Some of the constraints are inherent to operating with millimeter waves, which are typically transmitted in waveguides, microstrips, or by short wire bonds between components. The problems generated by the millimeter (mm) wavelengths include requirements for close tolerances for mm wave structures such as the waveguides, microstrip chip adhesion, and wire bonds. Failure to meet these requirements leads to unwanted reflections, cross talk between adjacent components, and/or absorption in the transceiver, with consequent degradation of received or transmitted signals. Typical cross-talk in adjacent mm wave receivers can be of the order of 15 dB or more.
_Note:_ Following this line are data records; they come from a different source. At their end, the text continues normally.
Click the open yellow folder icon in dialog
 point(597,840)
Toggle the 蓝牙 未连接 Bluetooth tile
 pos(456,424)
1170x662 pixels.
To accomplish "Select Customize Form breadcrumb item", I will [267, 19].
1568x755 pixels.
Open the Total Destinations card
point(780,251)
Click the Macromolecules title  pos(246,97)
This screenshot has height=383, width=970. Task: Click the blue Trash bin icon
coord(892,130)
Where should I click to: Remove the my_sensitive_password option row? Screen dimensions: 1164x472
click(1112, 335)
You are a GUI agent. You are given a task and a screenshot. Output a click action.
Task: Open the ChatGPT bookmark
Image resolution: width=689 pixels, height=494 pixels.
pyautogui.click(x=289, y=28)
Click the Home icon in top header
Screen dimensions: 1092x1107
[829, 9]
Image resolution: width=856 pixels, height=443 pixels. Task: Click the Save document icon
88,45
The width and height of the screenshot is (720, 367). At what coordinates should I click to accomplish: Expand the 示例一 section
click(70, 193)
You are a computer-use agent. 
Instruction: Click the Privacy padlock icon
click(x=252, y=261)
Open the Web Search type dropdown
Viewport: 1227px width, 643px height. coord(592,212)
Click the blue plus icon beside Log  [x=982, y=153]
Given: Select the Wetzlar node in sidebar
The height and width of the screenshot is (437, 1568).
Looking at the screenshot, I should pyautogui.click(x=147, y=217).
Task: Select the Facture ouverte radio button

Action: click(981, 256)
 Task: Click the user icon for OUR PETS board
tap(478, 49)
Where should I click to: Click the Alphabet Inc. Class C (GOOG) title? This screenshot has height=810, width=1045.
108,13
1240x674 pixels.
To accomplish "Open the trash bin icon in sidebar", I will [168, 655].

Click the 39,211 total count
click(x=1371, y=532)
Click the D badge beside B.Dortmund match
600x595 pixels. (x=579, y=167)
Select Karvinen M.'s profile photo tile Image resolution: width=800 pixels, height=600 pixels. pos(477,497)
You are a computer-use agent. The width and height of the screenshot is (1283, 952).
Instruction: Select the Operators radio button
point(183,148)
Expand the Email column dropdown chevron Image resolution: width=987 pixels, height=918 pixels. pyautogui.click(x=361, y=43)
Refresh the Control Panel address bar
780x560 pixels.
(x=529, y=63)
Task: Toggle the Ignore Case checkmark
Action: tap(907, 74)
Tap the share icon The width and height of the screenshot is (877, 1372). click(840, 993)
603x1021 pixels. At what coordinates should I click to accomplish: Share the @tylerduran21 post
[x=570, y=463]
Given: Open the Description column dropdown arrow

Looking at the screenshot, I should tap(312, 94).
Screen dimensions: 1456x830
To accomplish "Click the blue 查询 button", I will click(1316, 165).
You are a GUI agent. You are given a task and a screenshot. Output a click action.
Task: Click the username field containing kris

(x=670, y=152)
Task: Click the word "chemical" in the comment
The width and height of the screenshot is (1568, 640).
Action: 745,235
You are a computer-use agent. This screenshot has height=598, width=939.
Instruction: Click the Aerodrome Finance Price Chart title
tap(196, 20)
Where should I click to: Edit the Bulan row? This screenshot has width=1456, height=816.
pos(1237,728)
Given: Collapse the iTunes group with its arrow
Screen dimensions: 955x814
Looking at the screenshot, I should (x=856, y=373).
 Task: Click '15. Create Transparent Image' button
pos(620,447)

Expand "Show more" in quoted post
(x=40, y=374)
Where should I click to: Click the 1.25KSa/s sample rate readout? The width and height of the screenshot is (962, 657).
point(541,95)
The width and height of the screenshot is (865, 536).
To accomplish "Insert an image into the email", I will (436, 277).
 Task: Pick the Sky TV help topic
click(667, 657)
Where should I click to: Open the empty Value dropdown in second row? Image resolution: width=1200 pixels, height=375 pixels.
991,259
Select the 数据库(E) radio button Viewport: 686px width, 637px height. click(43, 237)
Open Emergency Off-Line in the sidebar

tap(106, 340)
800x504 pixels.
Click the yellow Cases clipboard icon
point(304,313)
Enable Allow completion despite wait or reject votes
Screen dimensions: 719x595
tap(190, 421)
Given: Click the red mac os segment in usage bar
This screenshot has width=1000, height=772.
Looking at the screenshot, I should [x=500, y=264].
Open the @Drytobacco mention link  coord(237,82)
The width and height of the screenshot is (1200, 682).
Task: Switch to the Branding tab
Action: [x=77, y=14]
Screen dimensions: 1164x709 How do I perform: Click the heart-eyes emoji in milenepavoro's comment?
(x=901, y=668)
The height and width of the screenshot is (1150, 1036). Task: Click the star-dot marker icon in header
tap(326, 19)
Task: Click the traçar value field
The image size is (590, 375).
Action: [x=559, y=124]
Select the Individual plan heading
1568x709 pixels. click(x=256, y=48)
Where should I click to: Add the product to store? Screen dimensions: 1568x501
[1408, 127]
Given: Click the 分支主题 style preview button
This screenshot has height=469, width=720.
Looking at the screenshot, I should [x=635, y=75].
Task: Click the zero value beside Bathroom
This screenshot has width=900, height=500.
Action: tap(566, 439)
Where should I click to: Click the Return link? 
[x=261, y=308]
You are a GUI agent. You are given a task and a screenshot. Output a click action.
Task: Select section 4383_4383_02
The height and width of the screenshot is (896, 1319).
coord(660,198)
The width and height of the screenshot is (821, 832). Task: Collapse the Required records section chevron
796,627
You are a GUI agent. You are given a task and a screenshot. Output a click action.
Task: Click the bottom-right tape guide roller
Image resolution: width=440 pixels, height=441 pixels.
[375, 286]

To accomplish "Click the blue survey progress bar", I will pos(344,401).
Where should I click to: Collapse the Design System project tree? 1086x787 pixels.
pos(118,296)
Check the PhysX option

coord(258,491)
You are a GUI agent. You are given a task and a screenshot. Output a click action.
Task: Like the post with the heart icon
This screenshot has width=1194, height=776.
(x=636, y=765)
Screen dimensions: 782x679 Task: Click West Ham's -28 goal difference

Other constraints arise from the need to use the transceiver in a vehicle. Vehicular use requires that the transceiver be mechanically and electrically robust, be able to operate as an all-weather system, be relatively simple to construct, and preferably be relatively simple to maintain. The latter constraints are necessary in order to keep the cost of the transceiver to acceptable levels. The former constraints must be met so that the transceiver continues to function in the vehicle.
In an article titled “A Compact Manufacturable 76–77-GHz Radar Module for Commercial ACC Applications,” by Gresham et al., in IEEE Transactions on Microwave Theory and Techniques, 49 (2001), the authors describe a transceiver module for a pulsed Doppler application. The module is switched between transmitting and receiving modes. In the receiving mode, the module operates, inter alia, a mixer which mixes received 76–77 GHz signals with local oscillator 76–77 GHz signals.
Modem vehicular radars typically require implementation of a multi-channel architecture. This leads to a complex multi-function front end. The complexity and stringent requirements on the transceiver lead to high cost solutions which limit the applicability of the technology.
There is thus a need for a low-cost, simple system for vehicular radar.